7. The method of claim 1, further comprising:

and respectively inputting the style sample image and the face input image to generate a network inversion model, so as to respectively obtain the first hidden vector and the second hidden vector through the generated network inversion model, wherein the generated network inversion model is a neural network model.

8. A facial image stylized model training method is characterized by comprising the following steps:

receiving a request triggered by a terminal device through calling a setting service, wherein the request comprises a 2D face input image and a style example image;

9. An electronic device, comprising: a memory, a processor, a communication interface; wherein the memory has stored thereon executable code which, when executed by the processor, causes the processor to perform the facial image stylized model training method of any one of claims 1 to 7.
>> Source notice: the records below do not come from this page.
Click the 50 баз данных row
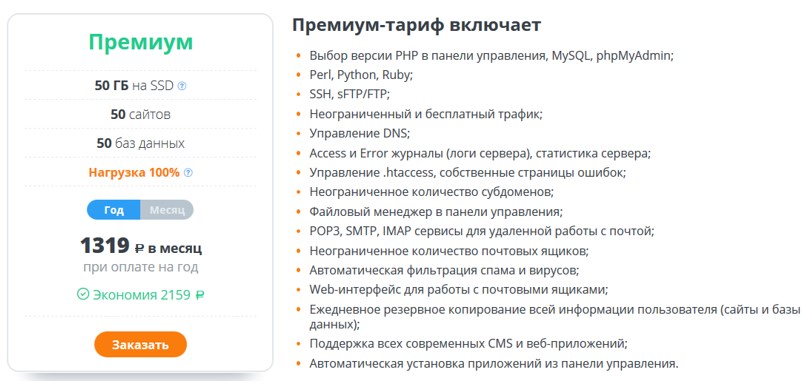 [140, 143]
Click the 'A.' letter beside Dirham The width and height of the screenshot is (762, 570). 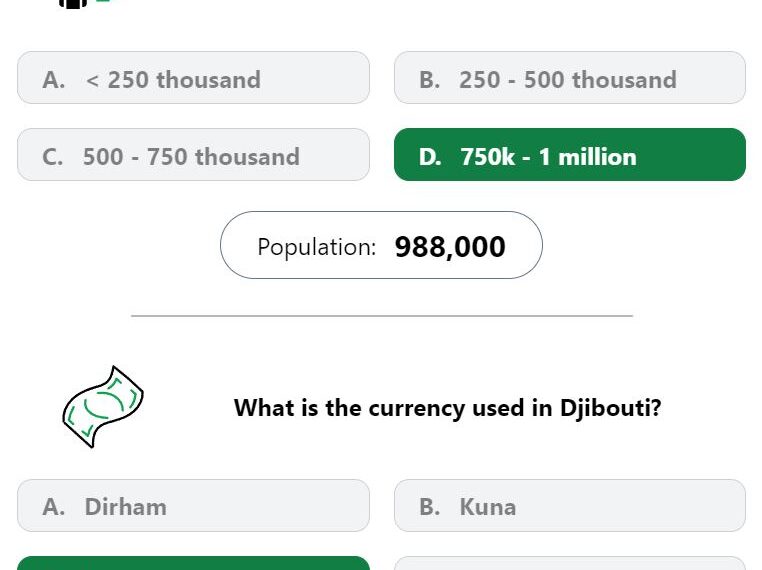click(53, 507)
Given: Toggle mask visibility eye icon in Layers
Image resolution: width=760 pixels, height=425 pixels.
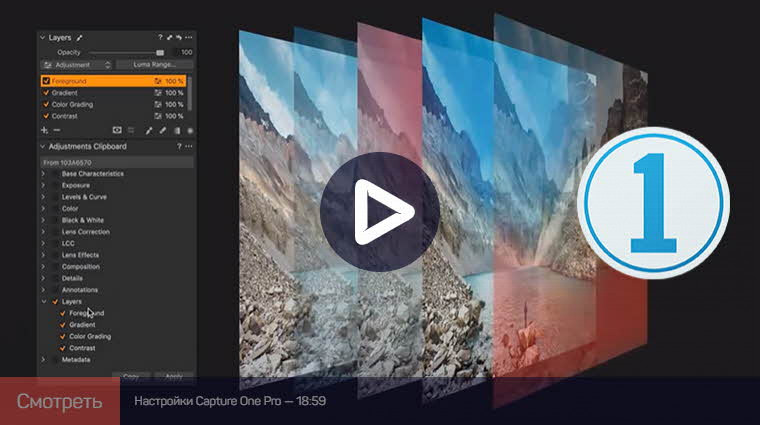Looking at the screenshot, I should pos(117,130).
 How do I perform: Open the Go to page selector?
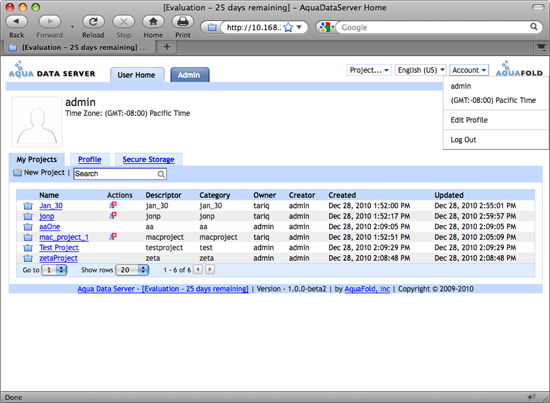click(x=54, y=270)
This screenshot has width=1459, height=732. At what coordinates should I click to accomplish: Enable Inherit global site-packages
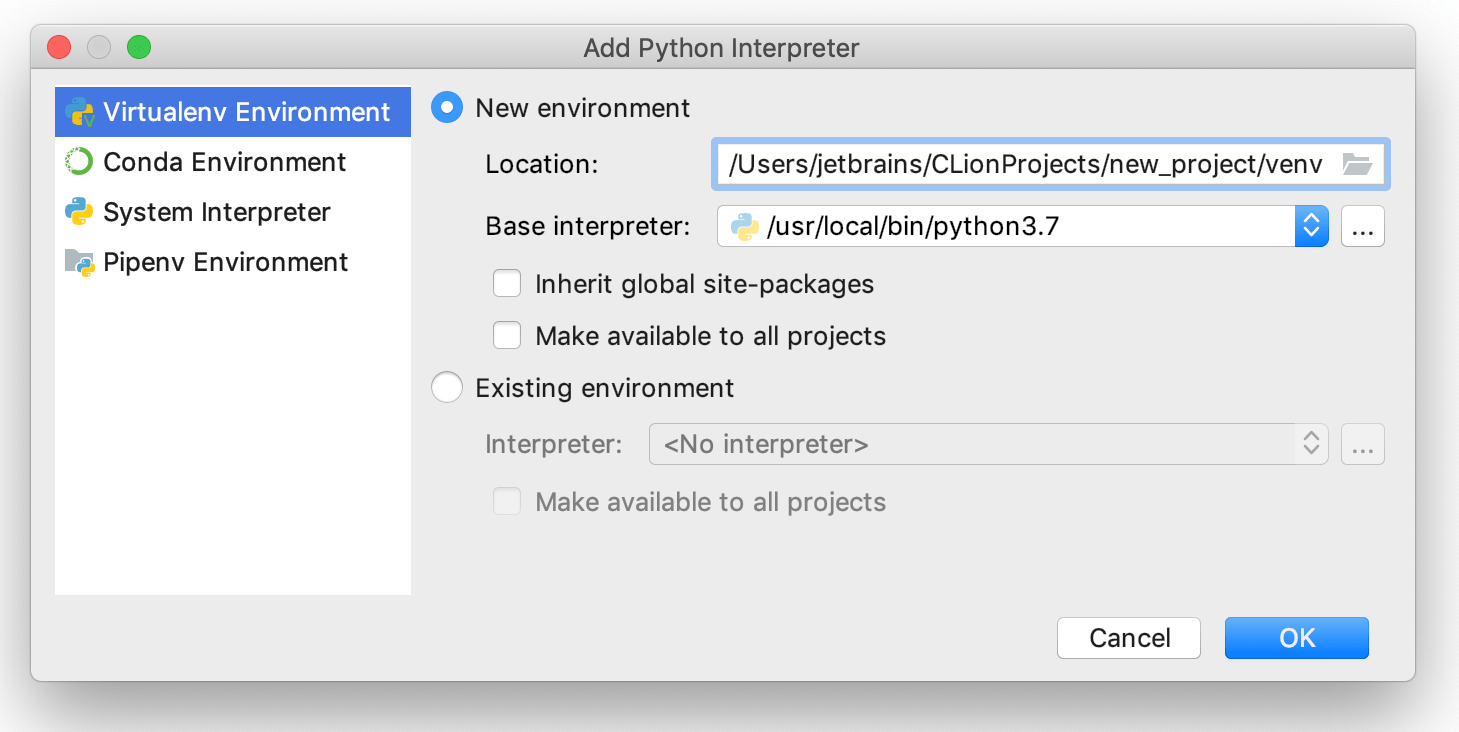point(507,283)
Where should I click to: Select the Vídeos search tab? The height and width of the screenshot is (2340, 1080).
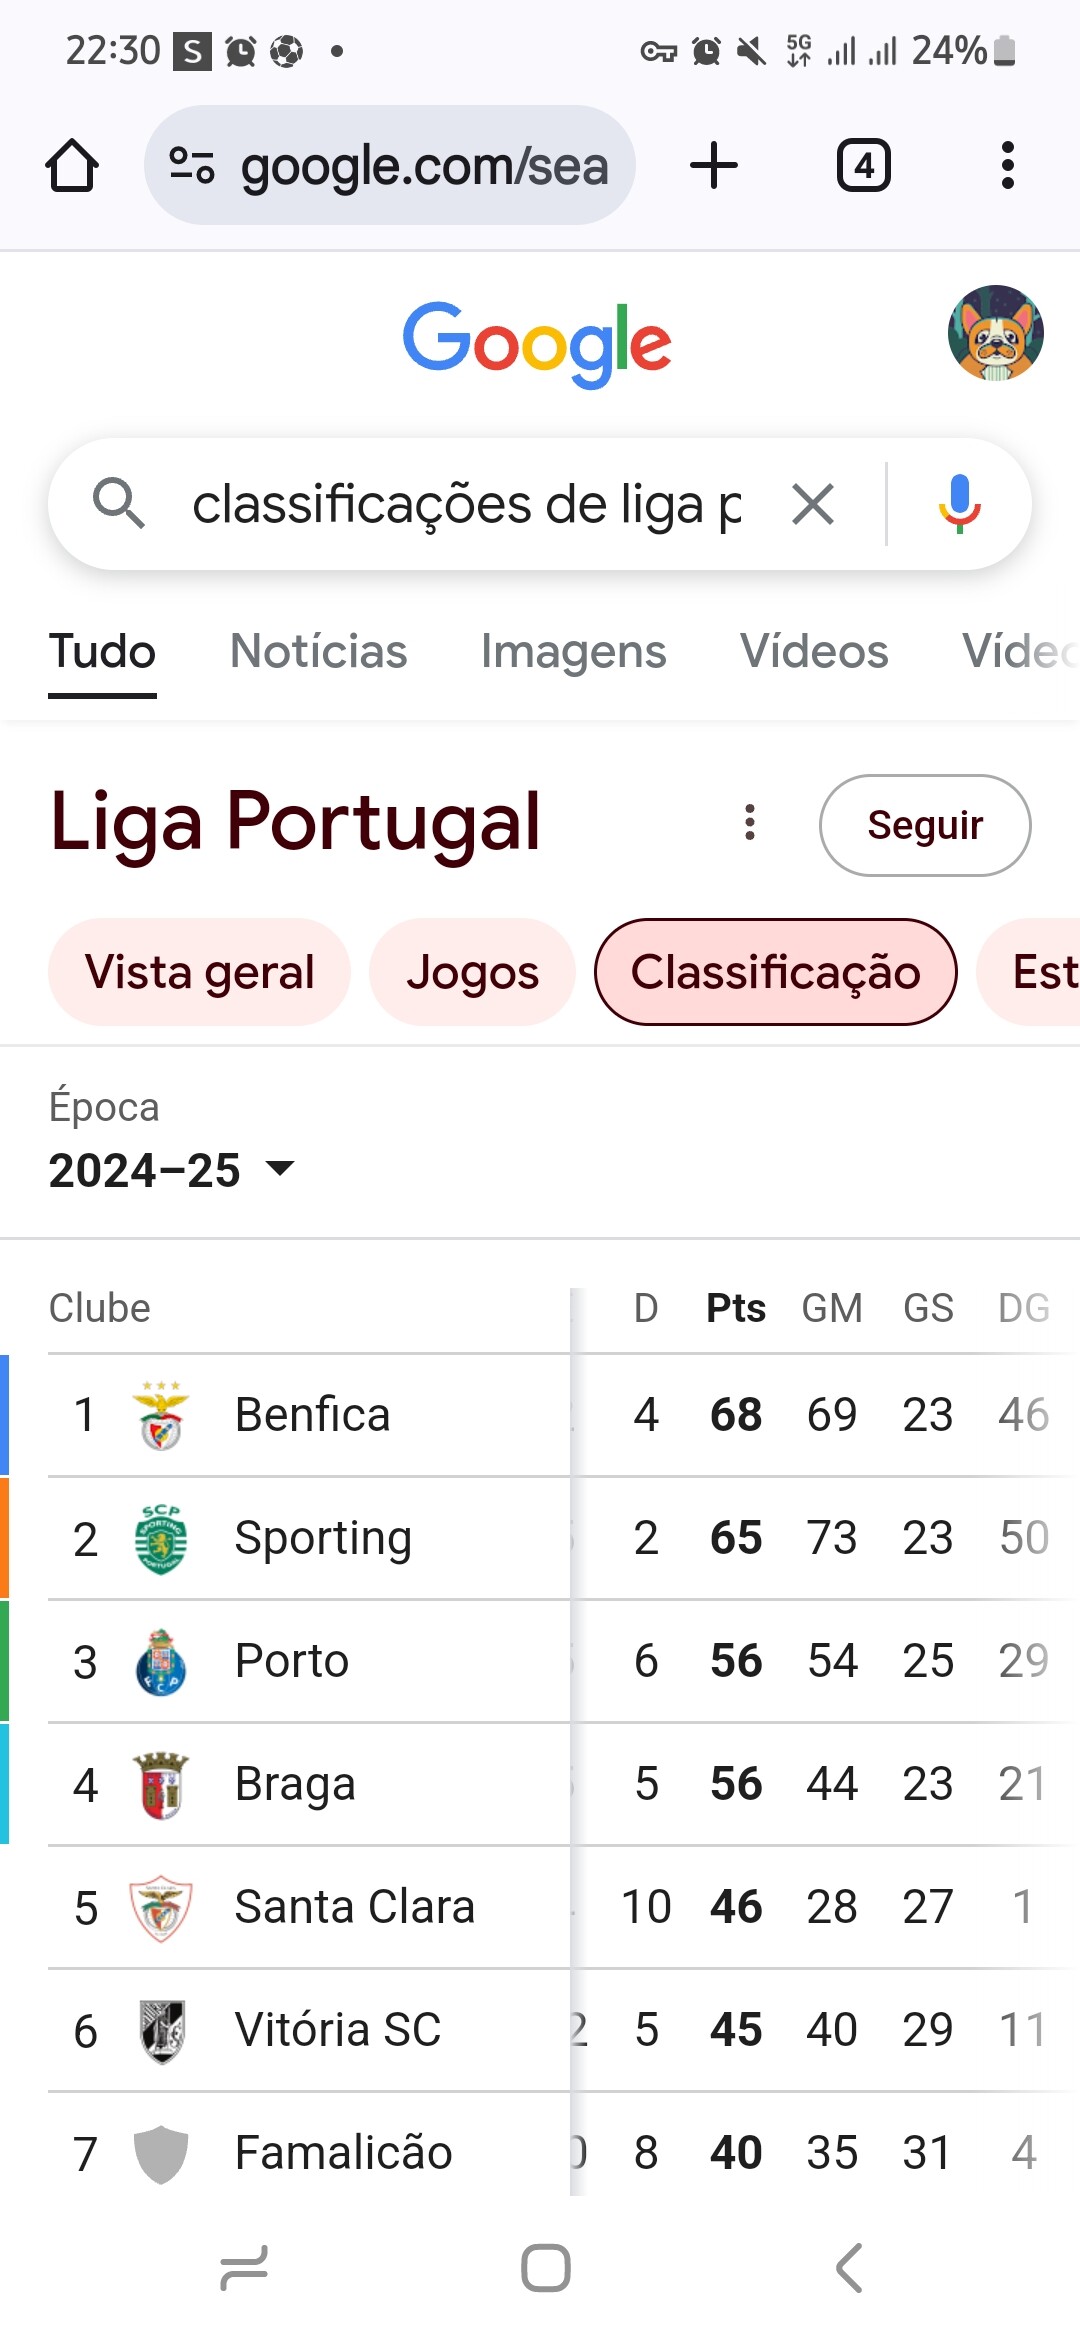(813, 652)
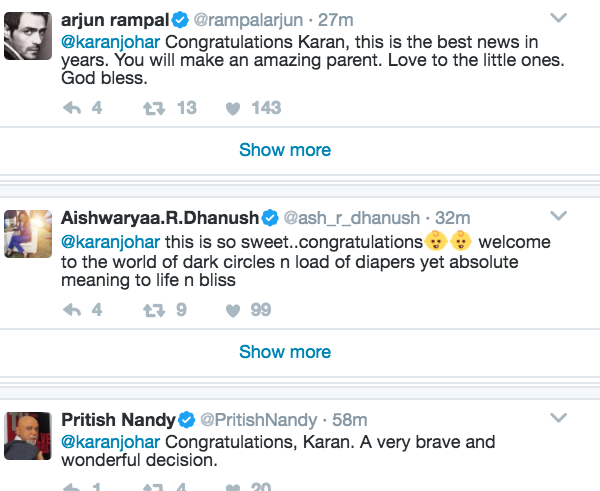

10. A non-transitory machine-readable storage medium having stored thereon executable code, which when executed by a processor of a cloud server, causes the processor to perform the facial image stylization model training method of any one of claims 1 to 7.

11. A facial image stylized model training method is applied to an augmented reality device, and comprises the following steps:

displaying a 2D face input image and a style sample image;

12. The method of claim 11, further comprising:

and displaying the 2D stylized face image and/or the 3D stylized face image.

13. The method of claim 11, further comprising:

receiving a target camera view;

and displaying the target 3D stylized face image.